The Other China
While the Communist Party operates in deceit, censorship, and brutality, Taiwan offers a model for the rest of the world in the grips of a pandemic.
March 30, 2020
The Chinese mainland and the island of Taiwan, to which the Chinese government lays claim, have long had a troubled relationship. But since the world first learned late last year of a new and deadly virus in the Chinese mainland city of Wuhan, the expanse between the two cultures has only widened.
After two months of cover-up, the Chinese government finally admitted the COVID-19 virus was a problem. The doctor who had originally brought the problem to light in December had been silenced and forced to sign a document saying he made false statements had already died of the virus. The Chinese government then set about forcibly removing people from their apartments, packing citizens in windowless steel boxes on pickup trucks, and welding people’s doors shut, to keep people quarantined. The whole country put a near 60-million-person province on lockdown.
The World Health Organization’s leader, who served in a repressive Marxist regime in Ethiopia from 2012 to 2016, called China “heroic” and reprimanded President Trump for his travel ban to the country. Indeed, the more China invested in a country the less likely it was to close its borders, which is partly to blame for Iran’s and Italy’s have such bad outbreaks. It also helped that the Chinese government gave $20 million to the WHO in 2017. China also “wants to build an $80 million headquarters for the Africa centers for disease control and prevention.” Coincidentally, they plan on building the headquarters in the same country where the current WHO leader is from.
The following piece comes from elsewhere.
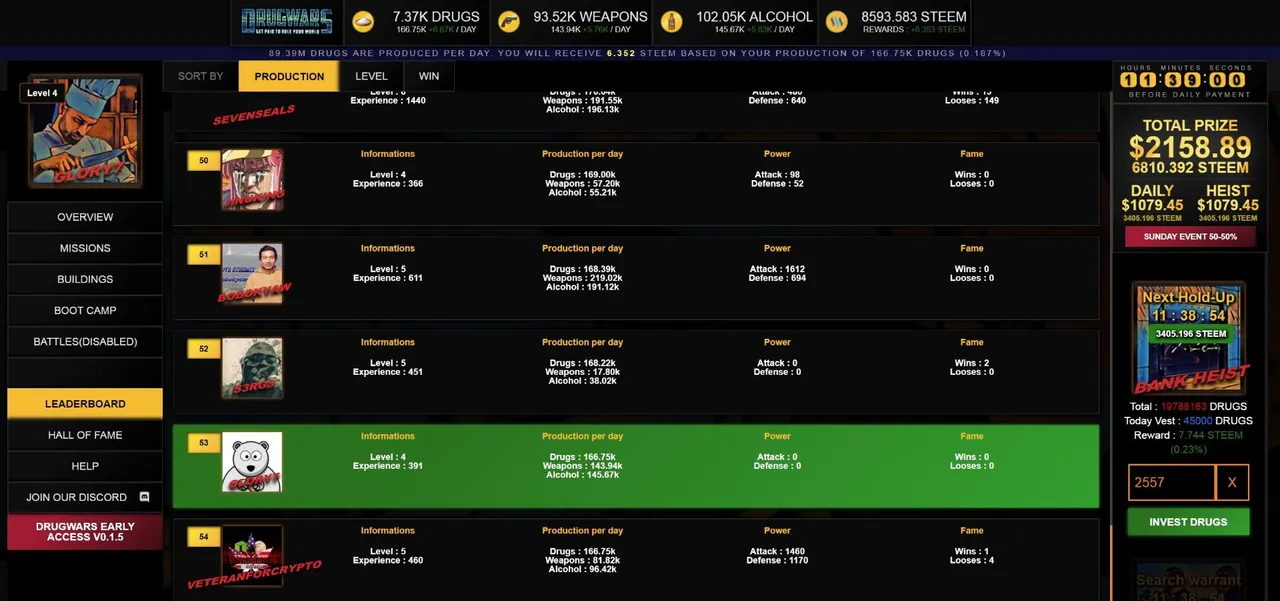The height and width of the screenshot is (601, 1280).
Task: Click the Steem coin icon
Action: [836, 22]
Although the Chinese Communist Party (CCP) announced that it is now seeing no new cases and plans to reopen the economy, officials and Chinese citizens are skeptical. Either way, with the domestic pandemic “solved” China has turned to the world and has begun profiting off other countries outbreaks, selling Spain half a billion dollars of supplies, some of which are faulty.
Yet, a different Chinese government had a very different response. The island of Taiwan, which is ruled by the government that the CCP pushed out of the mainland after the Chinese Civil War, isn’t considered a country. Despite having its own passports, currency, and government, CCP pressure in the United Nations has prevented nearly every country from recognizing Taiwan.
Still, the country is highly developed, boasting a military similar in size to Israel and Italy’s, and is home to many global corporations such as Acer and Foxconn. However, because it is not a member of the UN, it has access to none of the WHO resources. Knowing this, one would think the country would be hit hard by the coronavirus, but they would be wrong.
Three weeks before the CCP announced the virus was a serious problem, Taiwan began screening people coming from planes from the mainland, starting on December 31, 2019. The country immediately began to educate its population on the dangers of the virus and how to protect themselves from it. It began a mask rationing system to prevent people from hoarding masks and increased production of them.
The Taiwanese learned their lesson before the rest of the world. When Taiwan was hit particularly badly by the SARS outbreak in the early 2000s, the country established the National Health Command Center. According to Time Magazine, “It quickly compiled a list of 124 “action items,” including border controls, school and work policies, public communication plans and resource assessments of hospitals.” The center also began compiling data from the country’s health insurance and travel systems. People coming into the country considered high risk were quarantined at home and tracked on their phone to ensure they followed the quarantine. Although some might find it worrisome the government could track people’s phone, by efficiently quarantining targeted people, the country could remain more open.
The country has offered its people free testing as well as food and housing for those infected. The government has tried to remain as transparent as possible, issuing hourly updates and methods to slow the spread. The results of their response are staggering. Spain and Italy’s first case was confirmed on January 31st, while Germany’s was on January 27th. Ignoring that Taiwan’s first case was a week earlier on the 21st but adjusting for population, if Taiwan were Italy it would have 31,000 cases and 3,000 deaths. If it were Spain those numbers would be 29,000 and 2,200; Germany would be 12,000 and 75. Even if mainland China’s numbers were proportioned down, with their brutal response, Taiwan’s numbers would be 1500 and 64. Taiwan’s actual numbers are 252 cases and 2 deaths.
These numbers are absolutely shocking. The Communist Party should be ashamed by their response and how their corruption and global pressure hurt so many other countries and made the organization created to protect them meaningless and hollow. Although their method of tracking people warrants questions and scrutiny, the world should be looking at Taiwan very seriously now.